Task details — Using the data that follows, give the number of lines where the string "Software" occurs, and nothing else.

─── Available records ───

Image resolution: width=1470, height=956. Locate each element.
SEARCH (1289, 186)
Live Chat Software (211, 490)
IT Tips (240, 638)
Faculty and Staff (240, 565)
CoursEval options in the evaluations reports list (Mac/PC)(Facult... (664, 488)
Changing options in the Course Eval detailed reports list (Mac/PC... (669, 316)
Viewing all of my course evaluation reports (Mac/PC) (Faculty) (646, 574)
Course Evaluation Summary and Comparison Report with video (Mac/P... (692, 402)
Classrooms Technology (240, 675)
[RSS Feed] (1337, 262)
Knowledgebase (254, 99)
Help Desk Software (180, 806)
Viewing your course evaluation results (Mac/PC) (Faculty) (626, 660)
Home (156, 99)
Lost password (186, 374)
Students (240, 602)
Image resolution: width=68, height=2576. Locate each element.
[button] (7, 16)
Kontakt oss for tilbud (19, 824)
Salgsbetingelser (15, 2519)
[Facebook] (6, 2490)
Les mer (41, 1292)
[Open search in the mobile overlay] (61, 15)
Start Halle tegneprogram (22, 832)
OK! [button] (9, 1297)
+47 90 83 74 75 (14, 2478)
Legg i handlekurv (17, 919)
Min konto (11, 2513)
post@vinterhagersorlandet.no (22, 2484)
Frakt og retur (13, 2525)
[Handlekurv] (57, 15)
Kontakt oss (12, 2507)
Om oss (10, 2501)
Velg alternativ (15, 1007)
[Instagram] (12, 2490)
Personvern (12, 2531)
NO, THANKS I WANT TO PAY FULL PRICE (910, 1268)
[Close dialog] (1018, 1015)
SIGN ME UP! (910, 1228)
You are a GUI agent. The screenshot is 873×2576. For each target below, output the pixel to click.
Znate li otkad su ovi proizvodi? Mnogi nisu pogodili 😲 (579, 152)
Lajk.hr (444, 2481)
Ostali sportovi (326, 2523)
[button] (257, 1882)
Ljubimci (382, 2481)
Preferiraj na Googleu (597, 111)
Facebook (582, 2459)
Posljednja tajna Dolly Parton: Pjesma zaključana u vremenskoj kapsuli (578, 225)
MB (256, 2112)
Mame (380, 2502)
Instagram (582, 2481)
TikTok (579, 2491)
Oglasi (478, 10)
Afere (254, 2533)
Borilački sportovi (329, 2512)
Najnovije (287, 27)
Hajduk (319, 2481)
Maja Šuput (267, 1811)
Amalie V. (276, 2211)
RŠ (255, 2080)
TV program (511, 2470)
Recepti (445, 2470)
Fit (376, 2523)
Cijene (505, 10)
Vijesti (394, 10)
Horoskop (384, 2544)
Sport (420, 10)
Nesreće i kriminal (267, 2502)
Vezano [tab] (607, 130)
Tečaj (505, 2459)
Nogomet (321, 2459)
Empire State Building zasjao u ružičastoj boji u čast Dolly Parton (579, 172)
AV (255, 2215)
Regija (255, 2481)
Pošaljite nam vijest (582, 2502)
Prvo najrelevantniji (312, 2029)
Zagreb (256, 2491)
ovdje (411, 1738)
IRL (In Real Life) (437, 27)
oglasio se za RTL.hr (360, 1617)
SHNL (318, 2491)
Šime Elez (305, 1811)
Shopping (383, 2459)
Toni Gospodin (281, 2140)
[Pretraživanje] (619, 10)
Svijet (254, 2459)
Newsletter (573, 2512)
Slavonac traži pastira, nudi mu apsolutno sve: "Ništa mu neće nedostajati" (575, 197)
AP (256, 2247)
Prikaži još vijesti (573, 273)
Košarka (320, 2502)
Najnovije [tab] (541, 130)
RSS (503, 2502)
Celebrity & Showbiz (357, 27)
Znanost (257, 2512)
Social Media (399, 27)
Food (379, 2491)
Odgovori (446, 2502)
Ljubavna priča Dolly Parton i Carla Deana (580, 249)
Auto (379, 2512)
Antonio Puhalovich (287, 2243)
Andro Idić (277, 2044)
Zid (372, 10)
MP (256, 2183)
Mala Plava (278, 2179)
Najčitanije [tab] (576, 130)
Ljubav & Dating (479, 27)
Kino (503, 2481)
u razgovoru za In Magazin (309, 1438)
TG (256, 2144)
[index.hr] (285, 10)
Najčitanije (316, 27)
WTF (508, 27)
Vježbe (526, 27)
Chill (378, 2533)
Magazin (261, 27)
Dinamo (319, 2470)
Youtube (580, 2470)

───

Answer for the task — 2